The Lutheran, November 2008

A monthly column by Presiding Bishop Mark S. Hanson

 
Communal repentance
Dying, rising with Christ no heroic individual quest

My father was raised in a small town in South Dakota where the railroad tracks came to an end. A whistle blew when a train arrived and men came to the railroad yard to unhook the engine from the cars and move it onto a large round platform. They inserted long poles into the platform and worked together to turn the engine so it could travel in the right direction. I think often of their communal act of turning and have pondered what we might learn from it.

What does it mean to be a church whose life is a repentant dying and rising with Jesus Christ? What does it mean in the wider public life of our nation?

The Lutheran tradition originated with a call to repentance. The 95 Theses, which Martin Luther composed nearly 500 years ago, begin: "When our Lord and Master Jesus Christ said ‘Repent’ (Matthew 4:17) he willed the entire life of believers to be one of repentance." I am convinced this repentance must be a lived reality in the entirety of our relationships with others. To be so, it must include our communal relationships in public life as well as those in private life.
What does communal repentance look like when it is more than a collection of individual repentant lives? What does it look like when it is a shared, common dying and rising with Christ?

It begins when the community is brought together by God’s call and gathered by the word. The modern emphasis on individual experience often obscures the clear scriptural witness that God’s call to repentance always is made in the public life of the community and nation. Repeatedly God sent prophets to call the whole nation of Israel to repentance. John, baptizing in the wilderness, and Jesus, preaching throughout Galilee, publicly called God’s people to a common repentance. After Jesus’ resurrection from the dead, the apostles preached repentance in public assemblies throughout the Mediterranean world. Dying with Christ is most certainly personal, but it is also just as certainly an event in the public life of the world.

Repentance means to be turned around. Again, the modern emphasis on private experience leads some to think that repentance results from the application of individually targeted persuasion, often using Scripture as a weapon, against those who are perceived as straying. True dying and rising with Christ, however, turns around the whole community.
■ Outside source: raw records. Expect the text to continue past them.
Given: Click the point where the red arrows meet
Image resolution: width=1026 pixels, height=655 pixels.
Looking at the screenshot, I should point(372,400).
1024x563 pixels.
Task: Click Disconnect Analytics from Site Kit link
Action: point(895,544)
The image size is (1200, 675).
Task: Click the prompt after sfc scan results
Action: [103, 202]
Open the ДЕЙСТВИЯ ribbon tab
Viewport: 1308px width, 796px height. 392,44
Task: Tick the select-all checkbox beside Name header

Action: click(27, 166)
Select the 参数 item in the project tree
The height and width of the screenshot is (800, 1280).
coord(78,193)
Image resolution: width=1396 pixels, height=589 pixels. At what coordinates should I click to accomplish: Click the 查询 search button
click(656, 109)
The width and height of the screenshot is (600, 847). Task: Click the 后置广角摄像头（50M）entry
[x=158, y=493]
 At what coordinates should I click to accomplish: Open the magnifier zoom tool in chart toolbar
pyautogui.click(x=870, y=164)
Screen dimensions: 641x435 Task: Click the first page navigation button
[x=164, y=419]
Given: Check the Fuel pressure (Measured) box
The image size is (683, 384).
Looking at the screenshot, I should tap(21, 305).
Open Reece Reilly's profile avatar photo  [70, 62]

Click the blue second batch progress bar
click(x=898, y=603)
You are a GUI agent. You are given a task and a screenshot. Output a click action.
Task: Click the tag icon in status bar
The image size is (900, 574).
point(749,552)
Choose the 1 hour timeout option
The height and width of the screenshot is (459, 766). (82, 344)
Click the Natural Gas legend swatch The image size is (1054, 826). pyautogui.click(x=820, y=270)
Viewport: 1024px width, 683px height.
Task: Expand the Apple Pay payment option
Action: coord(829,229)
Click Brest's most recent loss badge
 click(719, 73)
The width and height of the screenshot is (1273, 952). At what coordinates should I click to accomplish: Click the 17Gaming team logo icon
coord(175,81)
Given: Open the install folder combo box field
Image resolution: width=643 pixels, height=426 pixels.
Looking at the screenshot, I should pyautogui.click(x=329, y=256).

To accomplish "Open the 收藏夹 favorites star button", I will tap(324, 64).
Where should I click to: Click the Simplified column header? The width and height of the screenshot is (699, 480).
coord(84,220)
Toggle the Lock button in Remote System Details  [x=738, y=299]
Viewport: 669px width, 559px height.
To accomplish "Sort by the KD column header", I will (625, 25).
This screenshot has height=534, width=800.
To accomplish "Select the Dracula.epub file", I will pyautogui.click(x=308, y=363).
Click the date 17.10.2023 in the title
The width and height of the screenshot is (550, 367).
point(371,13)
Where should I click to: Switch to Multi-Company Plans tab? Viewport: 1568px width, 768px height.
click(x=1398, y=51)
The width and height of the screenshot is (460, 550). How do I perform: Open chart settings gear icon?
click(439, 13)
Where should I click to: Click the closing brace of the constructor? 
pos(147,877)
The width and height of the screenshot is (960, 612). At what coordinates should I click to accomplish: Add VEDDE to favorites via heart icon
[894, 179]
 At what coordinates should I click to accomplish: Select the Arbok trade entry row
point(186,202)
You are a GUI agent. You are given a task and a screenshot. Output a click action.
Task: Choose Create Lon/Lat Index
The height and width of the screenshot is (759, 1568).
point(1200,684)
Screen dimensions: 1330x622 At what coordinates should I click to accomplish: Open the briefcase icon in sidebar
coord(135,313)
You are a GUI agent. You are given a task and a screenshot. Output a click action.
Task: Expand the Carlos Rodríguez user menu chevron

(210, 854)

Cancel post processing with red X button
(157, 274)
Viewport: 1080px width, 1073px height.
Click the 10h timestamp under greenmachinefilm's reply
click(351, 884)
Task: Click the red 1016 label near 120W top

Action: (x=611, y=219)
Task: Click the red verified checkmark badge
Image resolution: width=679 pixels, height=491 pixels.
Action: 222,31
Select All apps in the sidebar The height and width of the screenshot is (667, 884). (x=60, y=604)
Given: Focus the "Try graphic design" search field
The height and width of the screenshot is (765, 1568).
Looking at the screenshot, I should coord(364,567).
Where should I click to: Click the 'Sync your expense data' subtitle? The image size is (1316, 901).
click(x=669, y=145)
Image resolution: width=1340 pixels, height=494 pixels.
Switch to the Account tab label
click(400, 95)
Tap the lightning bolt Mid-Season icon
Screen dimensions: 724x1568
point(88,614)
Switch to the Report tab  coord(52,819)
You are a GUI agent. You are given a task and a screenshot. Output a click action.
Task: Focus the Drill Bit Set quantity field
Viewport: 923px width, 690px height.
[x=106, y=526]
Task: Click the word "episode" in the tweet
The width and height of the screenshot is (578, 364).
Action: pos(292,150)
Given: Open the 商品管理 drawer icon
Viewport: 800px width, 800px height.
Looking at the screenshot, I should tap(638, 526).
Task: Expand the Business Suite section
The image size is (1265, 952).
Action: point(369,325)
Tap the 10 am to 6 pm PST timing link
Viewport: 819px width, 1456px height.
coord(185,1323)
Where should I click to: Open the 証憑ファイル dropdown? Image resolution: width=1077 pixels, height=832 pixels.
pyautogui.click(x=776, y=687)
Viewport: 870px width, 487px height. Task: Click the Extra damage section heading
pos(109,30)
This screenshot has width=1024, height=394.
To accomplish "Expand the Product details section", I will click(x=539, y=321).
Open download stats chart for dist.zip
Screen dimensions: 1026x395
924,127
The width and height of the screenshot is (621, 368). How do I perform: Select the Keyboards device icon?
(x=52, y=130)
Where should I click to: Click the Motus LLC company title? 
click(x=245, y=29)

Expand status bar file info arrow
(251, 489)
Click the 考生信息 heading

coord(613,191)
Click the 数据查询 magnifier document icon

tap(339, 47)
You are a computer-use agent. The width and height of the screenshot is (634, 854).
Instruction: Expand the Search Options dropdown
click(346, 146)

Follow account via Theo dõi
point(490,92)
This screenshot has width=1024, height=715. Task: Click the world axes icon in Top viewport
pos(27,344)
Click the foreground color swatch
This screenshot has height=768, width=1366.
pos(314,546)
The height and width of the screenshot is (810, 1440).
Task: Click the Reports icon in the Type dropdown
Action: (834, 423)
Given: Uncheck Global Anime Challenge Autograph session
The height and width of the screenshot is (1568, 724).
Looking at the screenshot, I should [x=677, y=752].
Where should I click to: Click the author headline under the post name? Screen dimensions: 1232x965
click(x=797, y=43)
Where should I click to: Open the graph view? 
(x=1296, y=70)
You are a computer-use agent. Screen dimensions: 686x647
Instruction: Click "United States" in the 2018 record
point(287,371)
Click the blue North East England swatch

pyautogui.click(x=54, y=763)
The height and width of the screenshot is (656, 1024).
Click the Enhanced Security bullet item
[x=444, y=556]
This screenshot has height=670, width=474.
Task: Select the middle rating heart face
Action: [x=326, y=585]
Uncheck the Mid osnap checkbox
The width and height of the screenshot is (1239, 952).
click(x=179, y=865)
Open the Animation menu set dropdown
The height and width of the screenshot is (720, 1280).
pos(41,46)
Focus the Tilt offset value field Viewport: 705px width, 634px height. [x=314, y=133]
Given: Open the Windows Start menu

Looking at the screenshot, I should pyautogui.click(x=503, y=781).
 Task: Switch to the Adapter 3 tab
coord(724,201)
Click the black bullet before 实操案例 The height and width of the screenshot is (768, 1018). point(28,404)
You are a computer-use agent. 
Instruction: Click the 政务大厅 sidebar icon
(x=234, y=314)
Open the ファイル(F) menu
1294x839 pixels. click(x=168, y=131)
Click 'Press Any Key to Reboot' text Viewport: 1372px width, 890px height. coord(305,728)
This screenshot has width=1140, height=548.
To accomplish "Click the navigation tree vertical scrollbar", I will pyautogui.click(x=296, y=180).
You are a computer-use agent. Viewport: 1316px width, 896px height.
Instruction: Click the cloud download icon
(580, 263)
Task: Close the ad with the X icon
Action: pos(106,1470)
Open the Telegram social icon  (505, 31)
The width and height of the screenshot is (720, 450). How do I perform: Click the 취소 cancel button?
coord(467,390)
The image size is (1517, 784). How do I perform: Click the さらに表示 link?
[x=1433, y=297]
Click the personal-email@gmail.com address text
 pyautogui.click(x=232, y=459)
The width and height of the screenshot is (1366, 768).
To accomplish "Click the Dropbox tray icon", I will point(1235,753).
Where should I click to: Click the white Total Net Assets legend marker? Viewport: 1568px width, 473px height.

Just as the long poles were used in concerted effort to turn the engine on the platform, this communal repentance happens when engagement with Scripture results in a dying and rising in Christ that is shared by all.

We experience a shared rising to new life in Jesus Christ rather than either a private renewal that happens in isolation or a partisan uprising that divides Christ’s one body. As we share communal repentance, we also share relationships that are both truthful and reconciled.

Before addressing the Ecumenical Preconference on HIV and AIDS in Mexico City this past summer, I washed the feet of two women living with HIV. I engaged in this public act of humility and repentance to acknowledge the truth that too often we people of faith have shunned and shamed those living with HIV/AIDS. Rather than engaging in acts of healing and reconciliation, we often have stigmatized and marginalized those living with HIV/AIDS. Through this act of repentance I was speaking the truth for the sake of healing and reconciliation: in dying and rising with Christ, one’s neighbors—those in our home, in the local community and around the globe—are neither feared competitors nor rejected outcasts. They are the fulfillment of daily life.

Dying and rising with Christ is no heroic individual quest. It is a common journey for the life of the whole world.